Forget the dehumanized terminology of military strategy, forget the bombastic rhetoric of politics, and think instead of the anguish and incomprehension in the eyes of mangled children, because that is what George Bush is pushing us toward. We must say no. There are no interests that could justify causing such suffering.

`Katharine W. Rylaarsdam

Baltimore

A privileged crew

A lot has been written lately about the treatment members of the merchant seamen have or haven't had due to their service during World War II.

If my memory serves me right, the crews of the merchant ships were working at the going union rate, plus time and a half for overtime, and in some instances received bonuses for certain areas.

Guess who comprised the gun crews who were assigned to help protect them, in addition to different types of warships in a convoy?

The gun crews at the early part of the war consisted mostly of apprentice seamen and other enlisted men and a few officers. The pay rate of the seamen was $21 a month and on up through the other pay scales the highest of which wasn't near what the merchant crews were getting for spending most of their time at sea on the bridge or in the mess hall drinking coffee.
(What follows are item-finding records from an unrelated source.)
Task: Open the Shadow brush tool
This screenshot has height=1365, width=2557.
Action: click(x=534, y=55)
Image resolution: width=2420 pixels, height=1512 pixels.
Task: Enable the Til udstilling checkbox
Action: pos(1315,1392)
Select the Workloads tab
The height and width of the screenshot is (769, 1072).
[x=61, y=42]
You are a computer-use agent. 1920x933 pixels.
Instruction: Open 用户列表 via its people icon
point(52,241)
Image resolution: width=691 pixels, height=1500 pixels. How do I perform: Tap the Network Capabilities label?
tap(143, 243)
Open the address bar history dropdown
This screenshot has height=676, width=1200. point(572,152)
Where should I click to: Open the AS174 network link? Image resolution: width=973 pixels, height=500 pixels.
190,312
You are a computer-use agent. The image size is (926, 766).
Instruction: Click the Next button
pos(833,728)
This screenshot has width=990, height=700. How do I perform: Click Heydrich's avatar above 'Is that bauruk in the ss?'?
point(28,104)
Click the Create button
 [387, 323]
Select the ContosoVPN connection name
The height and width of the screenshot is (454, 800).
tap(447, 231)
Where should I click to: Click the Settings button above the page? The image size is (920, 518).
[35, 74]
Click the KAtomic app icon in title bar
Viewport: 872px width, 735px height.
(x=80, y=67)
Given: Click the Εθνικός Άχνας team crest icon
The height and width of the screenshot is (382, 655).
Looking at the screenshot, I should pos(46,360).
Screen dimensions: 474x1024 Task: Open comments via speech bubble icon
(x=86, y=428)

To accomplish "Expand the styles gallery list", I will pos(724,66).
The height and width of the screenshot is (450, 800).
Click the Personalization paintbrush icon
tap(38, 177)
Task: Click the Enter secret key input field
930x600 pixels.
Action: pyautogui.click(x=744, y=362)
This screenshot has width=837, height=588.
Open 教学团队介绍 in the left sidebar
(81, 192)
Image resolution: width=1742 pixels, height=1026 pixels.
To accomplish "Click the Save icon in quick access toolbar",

Sure, some went down with the ships that were sunk, but the gun crews went down, too. Besides, some joined the Merchant Marines to escape being drafted.

Very few members of the services saved anything while they were away and were bypassed for promotions.

Joseph W. Hunt

Reisterstown

Cool it

A war between the United States and Iraq two heavily armed nations with huge armies could well lead to political, economic and environmental disaster, to say nothing about the tens of thousands of lives lost. Who is to say that such a war wouldn't soon involve Israel and its nuclear weapons? Who is to say that such a war wouldn't last for years, given the fighting experience of Iraq's army?

What the United States needs to do is cool the rhetoric, tone down our military threats and prepare for the long haul. President Bush very effectively helped the United Nations put into place an oil boycott of Iraq and a universal program of economic sanctions against Iraq. If we just give these actions enough time, they will ultimately force Iraq to pull back from Kuwait and give that country its independence once again.

We should start rotating our troops home from Saudi Arabia keeping only enough troops there to safeguard that country while the sanctions slowly take their effect on Iraq. Such a course will eventually solve the problem and have the added benefit of strengthening the United Nations and its role in our collective international security.